We awake to Ghana national Hash day sponsored by Ashanti Gold mines. The runners are hopeful gold miners. Eight hundred cides gets you in the run with the all-important Hash tee-shirt. Running in the noonday sun is only for mad dog and English men. God only knows why I am on the start line. Fortuitously I team up some like-minded we hitching a lift back to Gloria arriving well ahead of the main contenders we are rewarded with cold beers.

That night the Hash turns into a late night of dancing to a steel band that plays the same number over and over for hours and hours non-stop.

It’s headaches all around in the morning.   We spend our fourth day in the surf venturing into Busua for the evening meal.   Over the meal, we run into an Aussie pufter. He turns out to be a left overlander named Harry who caught typhoid from the drinking the local water some years ago and never recovered enough to leave.

(Top TIP: Beaches, car parks, airports, ferry crossings, and the like are places not to leave your tent, vehicle unattended. Hire a watchman.) On Harry invitation, we agree to visit Takoradi in the morning up the coast towards Accra for a spot of shopping.

We arrive late morning dropping Harry off with a warning if he is not back to the Jeep by two pm its shank’s mare for him back to Busua.   The coastal town is nothing to write home about.   A large market constitutes the town heat beat. Set in the middle of a roundabout full of frustrated Ghana cops that spend the day sending the traffic in whatever direction they fancy.

Loaded with American football-shaped Pineapples that you would die for, McVitties, Digestives, Soups, Cheese, Guinness, Sweets, Sprit, Cooking oil, Scallions, Cabbage, Carrots, Tomato sauce just to mention a few of the essentials we arrive back sans Harry.

Over a delicious dinner with Pineapple juice drooling down our chins the decision is taken to move on. One more day is Busua to look after some domestic shores and car perseverance is agreed.

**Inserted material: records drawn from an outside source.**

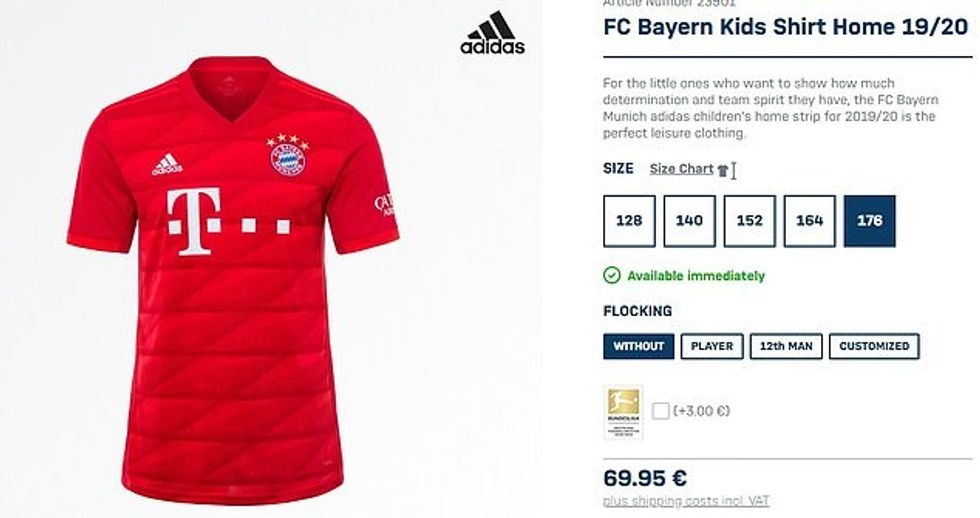Image resolution: width=980 pixels, height=518 pixels.
Task: Select size 128
Action: click(629, 221)
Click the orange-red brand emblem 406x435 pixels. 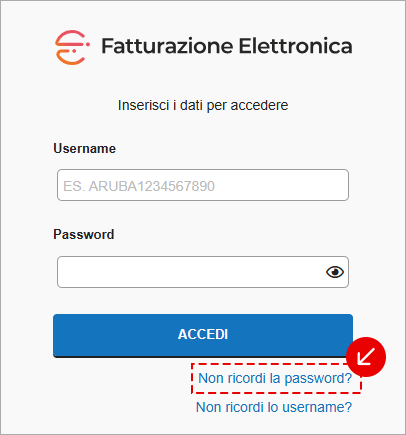point(72,47)

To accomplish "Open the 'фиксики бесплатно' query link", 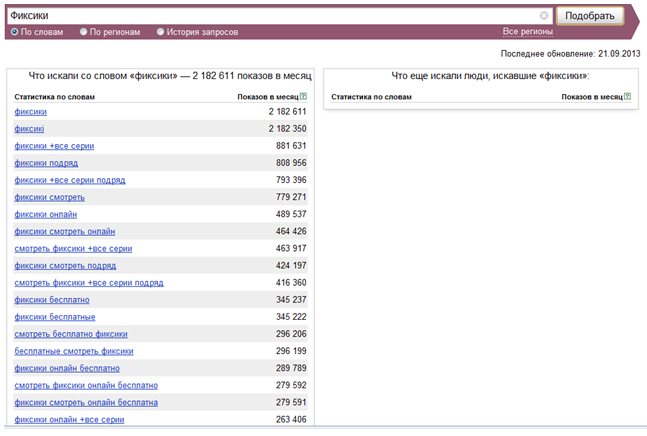I will tap(52, 300).
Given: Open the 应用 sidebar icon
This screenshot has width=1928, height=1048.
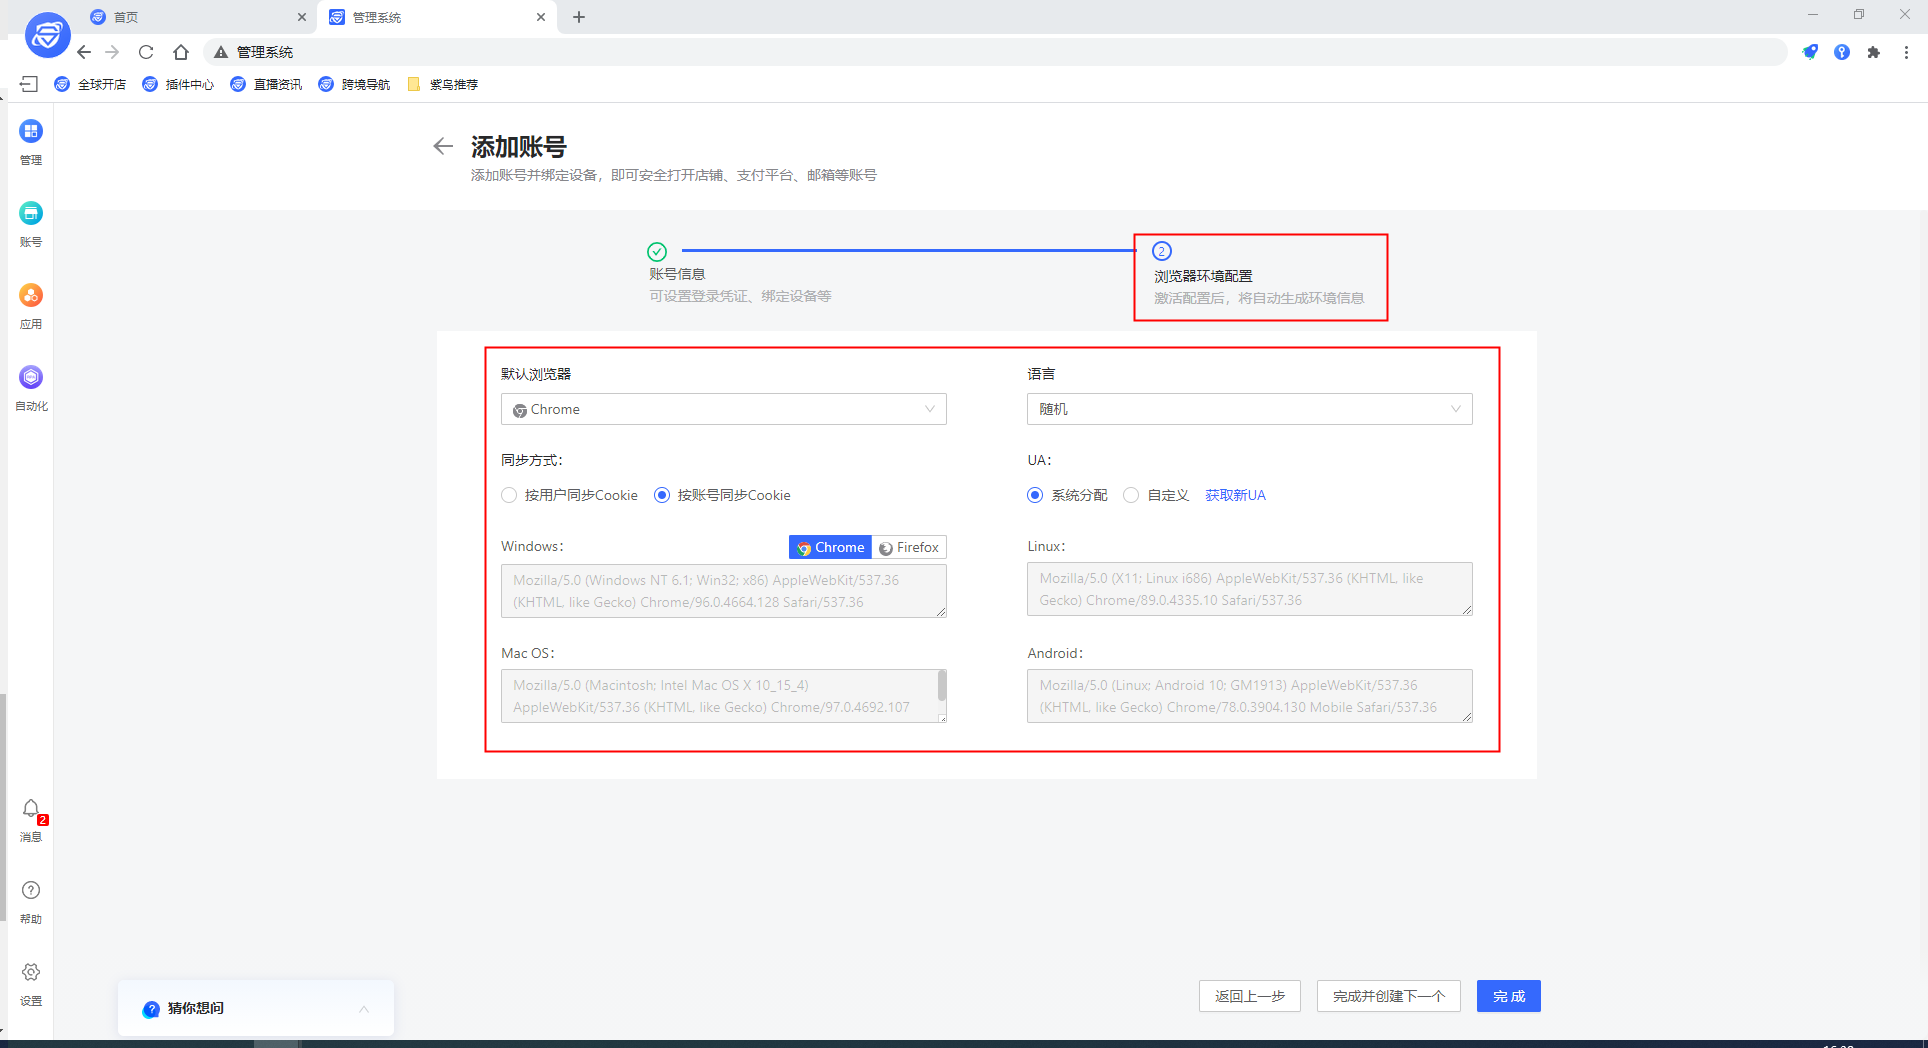Looking at the screenshot, I should point(31,296).
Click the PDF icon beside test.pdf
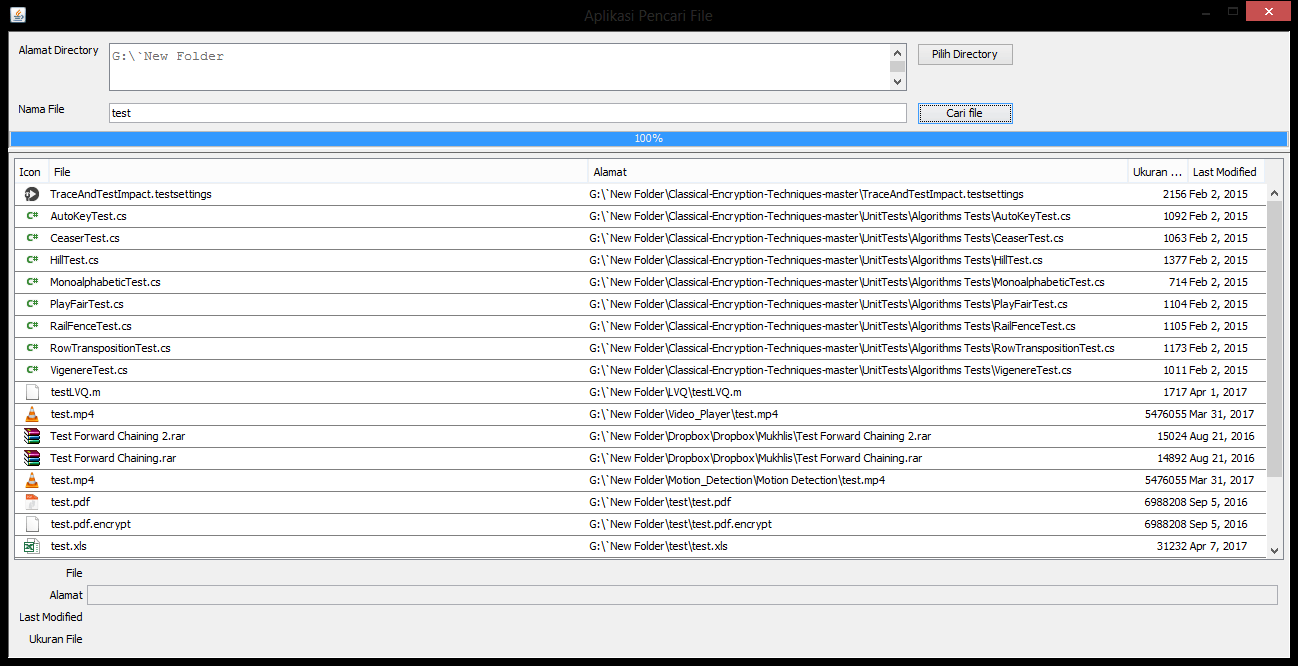 coord(32,502)
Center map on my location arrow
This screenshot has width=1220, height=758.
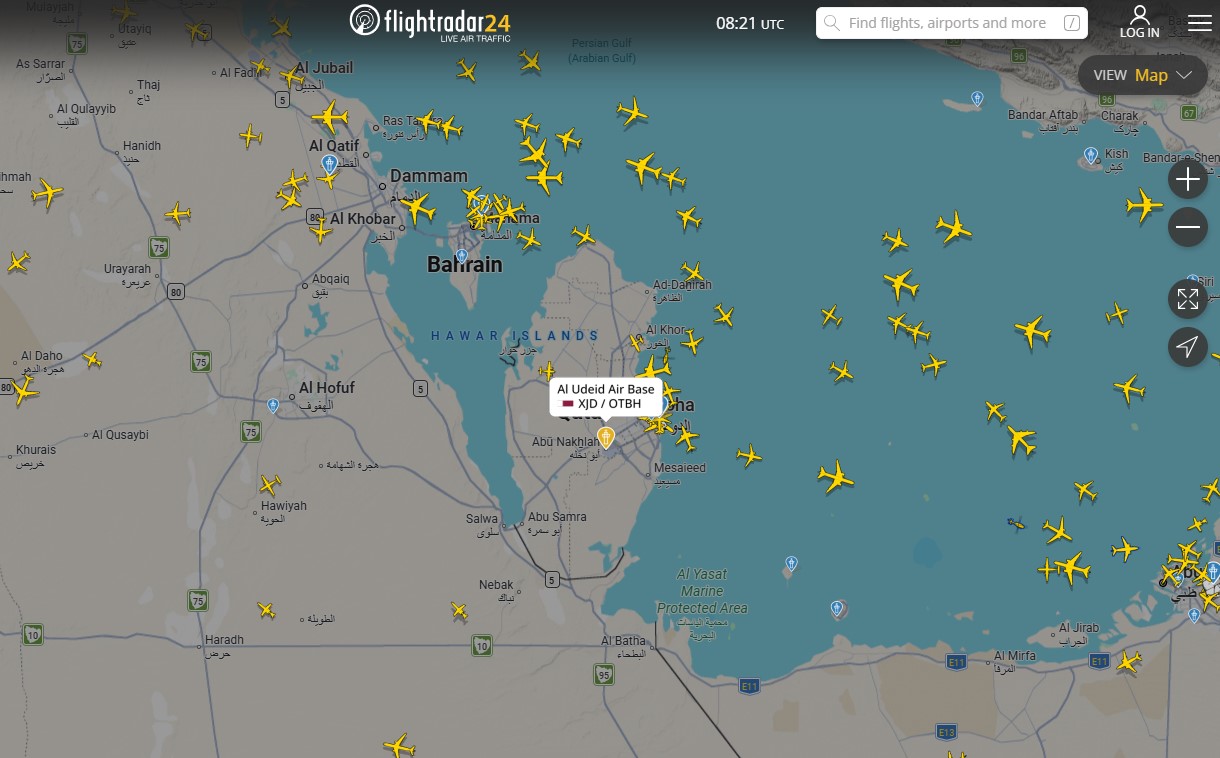(1188, 347)
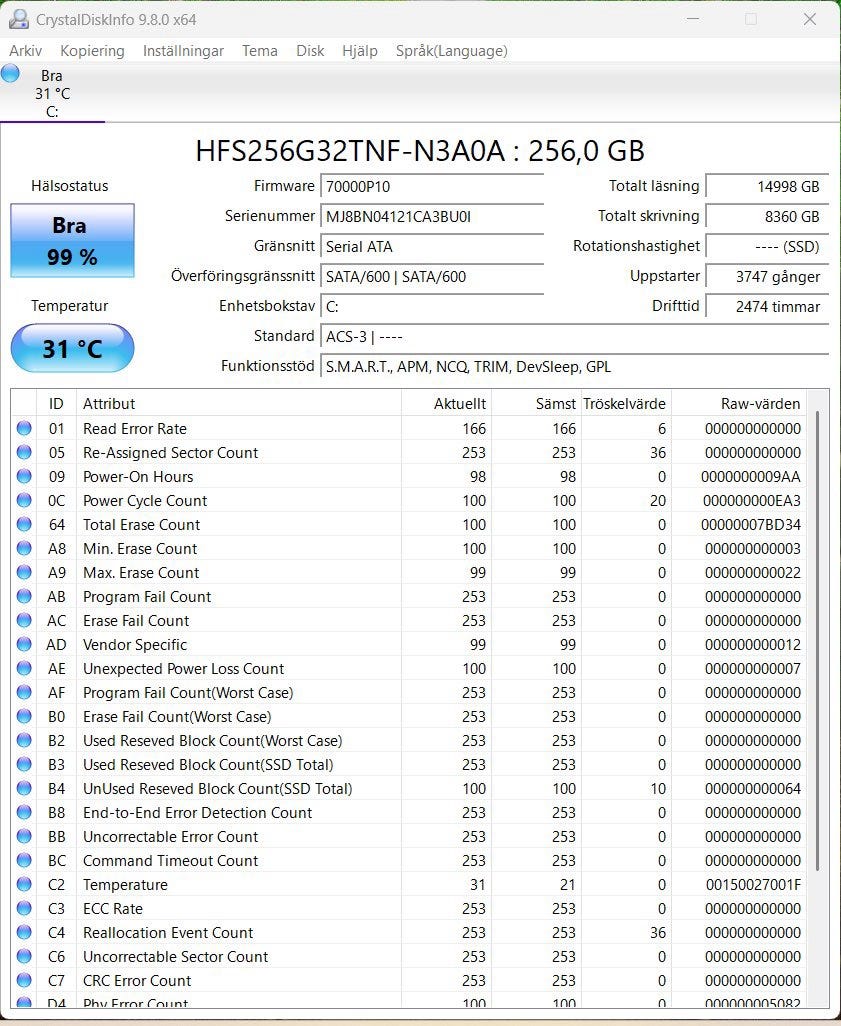The width and height of the screenshot is (841, 1026).
Task: Click the attribute list vertical scrollbar
Action: (x=819, y=640)
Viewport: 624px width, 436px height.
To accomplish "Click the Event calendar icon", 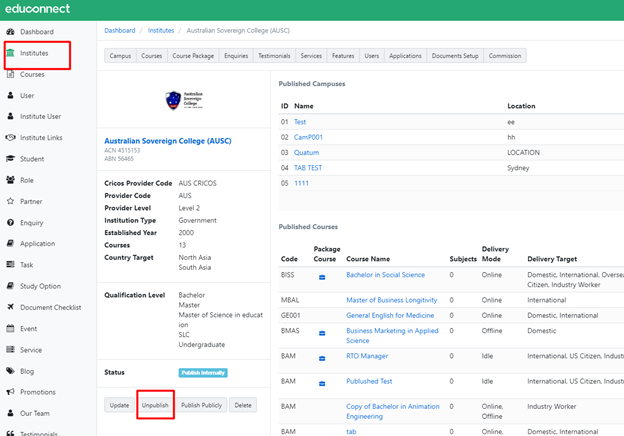I will [x=10, y=328].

By eleven in the morning, I am covered in oil, and another tee-shirt has bit the dust.

The girl’s stay put in the afternoon I venturing up the beach to a village named Butrue.   Here I bump into Nana Edjuba Thea the village chief. No problem with a cup of tea on this occasion.   Butrue cuddle’s up to a golden sandy beach that runs as far as the eye can see and like Dixcove has a fort that overlooks it. A small river flows between large healthy palm trees into the surf. The village is set like a jewel on the end of a small peninsula that is covered, in lush tropical vegetation. Nana Edjuba informs me if I could buy the Peninsula that he would accept a knocking down fee of one bottle of the locally distilled gin and 50,000 cides.

Back at Busua it is rumoured that a disillusioned geologist in his search for gold bought a similar peninsula for 4000 US $.   Nothing ventured nothing gained.

Arriving back the good news is that Jerry wins hands down with an alleged few hundred thousand voted in the kitty just in case they were needed. We leave for Accra. Our route along the coast passes Sekondi, Cape Coast, Saltpond and Winneba. Each place has its slave forts. Fort Good Hope, fort Patience, fort Orange, and Fort Grossfriedrichsburg to name but a few.

Surprisingly fort Grossfriedrichsburg has not yet attracted a Mac Donald franchise. The day is hot and unbending. Williwaw suffering a blowout, with the welded exhausts cracking once more. We arrive on the outskirts of Accra as darkness descends with a very hot engine. Large cities are difficult enough in daylight to find ones way around combined with a very tired, hungry, and sticky short-tempered passengers it is a nightmare.

Our contact Sam is waiting for our arrival at a restaurant named the Country Kitchen. (Top TIP: If possible you should make up a list of contacts before leaving they can be more than useful when in need.) On completing the country verbal mile of around and around finding him several hours late.   I park Williwaw on a corner but decide to move her across the road. In the dark, I reverse her into a storm drain.   Down she goes with a loud thud on to her back axle. It is the last straw. There is no hope of getting her out. Sam comes to the rescue. Across the road is a gym. He returns in a few minutes with four iron-pumping blokes. With two lifts I am back on the road.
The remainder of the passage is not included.